Recorded information:

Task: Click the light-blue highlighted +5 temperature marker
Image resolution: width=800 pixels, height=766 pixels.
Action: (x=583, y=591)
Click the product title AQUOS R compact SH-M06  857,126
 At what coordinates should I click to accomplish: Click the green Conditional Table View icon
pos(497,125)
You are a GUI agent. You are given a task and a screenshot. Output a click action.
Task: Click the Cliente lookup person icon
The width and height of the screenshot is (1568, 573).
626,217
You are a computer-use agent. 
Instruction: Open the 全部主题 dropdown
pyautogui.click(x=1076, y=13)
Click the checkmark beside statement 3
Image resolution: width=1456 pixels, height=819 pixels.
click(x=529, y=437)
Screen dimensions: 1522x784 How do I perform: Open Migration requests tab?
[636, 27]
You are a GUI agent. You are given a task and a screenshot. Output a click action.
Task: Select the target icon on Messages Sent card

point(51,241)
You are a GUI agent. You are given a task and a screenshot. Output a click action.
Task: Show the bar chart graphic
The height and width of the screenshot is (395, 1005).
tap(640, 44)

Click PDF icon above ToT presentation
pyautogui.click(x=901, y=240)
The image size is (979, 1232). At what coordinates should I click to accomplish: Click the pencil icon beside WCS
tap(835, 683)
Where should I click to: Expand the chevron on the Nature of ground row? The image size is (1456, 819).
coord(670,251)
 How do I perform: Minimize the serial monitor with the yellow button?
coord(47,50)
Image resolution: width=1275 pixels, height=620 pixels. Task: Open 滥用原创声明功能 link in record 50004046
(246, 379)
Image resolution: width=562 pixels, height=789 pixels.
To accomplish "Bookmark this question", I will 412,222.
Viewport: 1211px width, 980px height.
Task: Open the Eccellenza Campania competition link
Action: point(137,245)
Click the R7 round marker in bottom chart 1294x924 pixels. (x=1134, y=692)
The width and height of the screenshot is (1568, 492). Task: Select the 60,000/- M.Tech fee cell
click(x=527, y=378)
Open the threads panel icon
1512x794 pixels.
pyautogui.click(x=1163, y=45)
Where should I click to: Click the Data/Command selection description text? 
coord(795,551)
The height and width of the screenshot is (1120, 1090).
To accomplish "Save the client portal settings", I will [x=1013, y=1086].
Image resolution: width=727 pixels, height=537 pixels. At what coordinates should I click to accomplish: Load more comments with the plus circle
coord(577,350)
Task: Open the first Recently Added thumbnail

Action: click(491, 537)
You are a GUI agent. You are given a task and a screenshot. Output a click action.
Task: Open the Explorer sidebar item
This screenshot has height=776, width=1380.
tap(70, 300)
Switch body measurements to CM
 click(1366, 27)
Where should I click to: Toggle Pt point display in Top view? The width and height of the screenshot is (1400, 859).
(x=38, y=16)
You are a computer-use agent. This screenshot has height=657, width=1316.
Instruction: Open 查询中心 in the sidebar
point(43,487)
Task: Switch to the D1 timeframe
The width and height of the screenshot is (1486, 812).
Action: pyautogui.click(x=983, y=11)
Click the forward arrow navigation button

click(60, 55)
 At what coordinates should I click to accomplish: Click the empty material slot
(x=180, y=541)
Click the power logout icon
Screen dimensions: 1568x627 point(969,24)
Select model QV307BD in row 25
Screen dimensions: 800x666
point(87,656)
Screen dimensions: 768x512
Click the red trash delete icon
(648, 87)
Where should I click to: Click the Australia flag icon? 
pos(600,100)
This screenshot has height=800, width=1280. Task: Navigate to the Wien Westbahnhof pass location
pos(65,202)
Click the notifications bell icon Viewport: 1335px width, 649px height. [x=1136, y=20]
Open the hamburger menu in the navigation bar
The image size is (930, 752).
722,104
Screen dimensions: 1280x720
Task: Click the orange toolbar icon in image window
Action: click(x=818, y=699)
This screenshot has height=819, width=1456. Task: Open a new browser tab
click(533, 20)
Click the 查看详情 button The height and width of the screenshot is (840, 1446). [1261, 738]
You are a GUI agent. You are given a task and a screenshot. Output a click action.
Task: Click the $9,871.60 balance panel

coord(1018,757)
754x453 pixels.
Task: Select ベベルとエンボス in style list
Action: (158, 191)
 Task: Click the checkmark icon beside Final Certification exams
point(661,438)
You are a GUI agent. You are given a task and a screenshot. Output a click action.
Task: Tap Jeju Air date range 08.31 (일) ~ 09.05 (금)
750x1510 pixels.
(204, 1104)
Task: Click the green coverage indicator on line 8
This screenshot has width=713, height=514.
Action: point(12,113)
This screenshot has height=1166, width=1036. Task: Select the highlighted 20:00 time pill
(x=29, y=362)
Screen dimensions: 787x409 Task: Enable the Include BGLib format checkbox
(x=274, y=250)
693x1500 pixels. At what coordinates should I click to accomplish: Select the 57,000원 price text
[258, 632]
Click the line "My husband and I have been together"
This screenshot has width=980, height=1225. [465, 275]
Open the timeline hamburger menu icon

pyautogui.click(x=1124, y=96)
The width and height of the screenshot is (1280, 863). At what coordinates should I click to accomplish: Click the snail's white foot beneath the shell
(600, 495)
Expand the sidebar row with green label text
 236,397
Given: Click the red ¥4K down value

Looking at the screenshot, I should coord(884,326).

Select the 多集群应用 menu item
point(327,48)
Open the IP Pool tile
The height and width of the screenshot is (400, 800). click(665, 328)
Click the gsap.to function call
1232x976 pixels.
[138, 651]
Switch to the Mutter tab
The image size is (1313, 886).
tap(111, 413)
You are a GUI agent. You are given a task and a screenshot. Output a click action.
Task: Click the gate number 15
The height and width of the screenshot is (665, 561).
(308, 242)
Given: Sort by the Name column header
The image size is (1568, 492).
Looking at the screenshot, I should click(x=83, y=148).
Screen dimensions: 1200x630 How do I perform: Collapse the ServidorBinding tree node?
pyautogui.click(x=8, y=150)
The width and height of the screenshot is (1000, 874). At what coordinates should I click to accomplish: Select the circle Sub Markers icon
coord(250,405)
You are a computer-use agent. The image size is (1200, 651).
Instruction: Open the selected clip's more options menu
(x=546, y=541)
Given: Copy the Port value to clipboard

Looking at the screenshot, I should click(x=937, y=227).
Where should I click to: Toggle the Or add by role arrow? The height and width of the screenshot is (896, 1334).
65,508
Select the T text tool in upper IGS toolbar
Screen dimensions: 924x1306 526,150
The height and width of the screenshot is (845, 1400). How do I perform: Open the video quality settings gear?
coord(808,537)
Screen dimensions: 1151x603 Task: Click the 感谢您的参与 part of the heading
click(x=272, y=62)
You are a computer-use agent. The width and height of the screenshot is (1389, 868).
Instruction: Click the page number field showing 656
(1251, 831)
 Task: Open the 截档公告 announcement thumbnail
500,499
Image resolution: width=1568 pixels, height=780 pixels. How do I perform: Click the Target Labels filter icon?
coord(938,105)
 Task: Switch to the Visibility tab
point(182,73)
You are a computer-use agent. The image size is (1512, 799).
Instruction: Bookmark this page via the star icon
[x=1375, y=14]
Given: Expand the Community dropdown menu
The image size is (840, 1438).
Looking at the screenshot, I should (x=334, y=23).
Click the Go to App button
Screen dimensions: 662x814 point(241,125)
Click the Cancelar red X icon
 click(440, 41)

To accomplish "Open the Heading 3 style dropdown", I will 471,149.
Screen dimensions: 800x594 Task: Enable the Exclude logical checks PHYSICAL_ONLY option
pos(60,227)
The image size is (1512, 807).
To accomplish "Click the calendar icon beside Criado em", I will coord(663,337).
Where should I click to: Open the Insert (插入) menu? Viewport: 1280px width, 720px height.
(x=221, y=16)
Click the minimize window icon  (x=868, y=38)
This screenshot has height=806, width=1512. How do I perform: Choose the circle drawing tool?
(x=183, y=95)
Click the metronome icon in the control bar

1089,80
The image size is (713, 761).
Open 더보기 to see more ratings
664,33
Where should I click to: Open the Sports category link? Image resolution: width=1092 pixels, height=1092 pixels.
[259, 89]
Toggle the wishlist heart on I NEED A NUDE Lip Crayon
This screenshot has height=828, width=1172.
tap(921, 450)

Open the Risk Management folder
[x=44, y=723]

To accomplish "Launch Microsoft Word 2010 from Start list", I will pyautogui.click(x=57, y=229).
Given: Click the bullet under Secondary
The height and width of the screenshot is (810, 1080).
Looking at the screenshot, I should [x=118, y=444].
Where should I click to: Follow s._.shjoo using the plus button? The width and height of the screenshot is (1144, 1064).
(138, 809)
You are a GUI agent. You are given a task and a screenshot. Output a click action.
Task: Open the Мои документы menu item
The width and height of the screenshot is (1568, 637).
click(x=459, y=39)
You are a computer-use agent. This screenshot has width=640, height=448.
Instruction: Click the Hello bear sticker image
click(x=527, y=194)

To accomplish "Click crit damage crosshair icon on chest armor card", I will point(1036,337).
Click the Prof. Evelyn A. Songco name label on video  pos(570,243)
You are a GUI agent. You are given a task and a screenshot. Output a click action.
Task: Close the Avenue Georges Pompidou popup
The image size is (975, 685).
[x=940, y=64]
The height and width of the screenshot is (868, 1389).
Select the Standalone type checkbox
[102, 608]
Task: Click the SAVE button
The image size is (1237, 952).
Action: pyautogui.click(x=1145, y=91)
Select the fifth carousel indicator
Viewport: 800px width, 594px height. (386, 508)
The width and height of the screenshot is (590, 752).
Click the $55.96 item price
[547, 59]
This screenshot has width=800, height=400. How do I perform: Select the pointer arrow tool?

Written exercise: Copy out the lines from the records, starting at the line that contains "will pyautogui.click(x=57, y=229)." and ending at the line that contains "Looking at the screenshot, I should [x=118, y=444].", with both of those lines included.

Problem solution:
To accomplish "Launch Microsoft Word 2010 from Start list", I will pyautogui.click(x=57, y=229).
Given: Click the bullet under Secondary
The height and width of the screenshot is (810, 1080).
Looking at the screenshot, I should [x=118, y=444].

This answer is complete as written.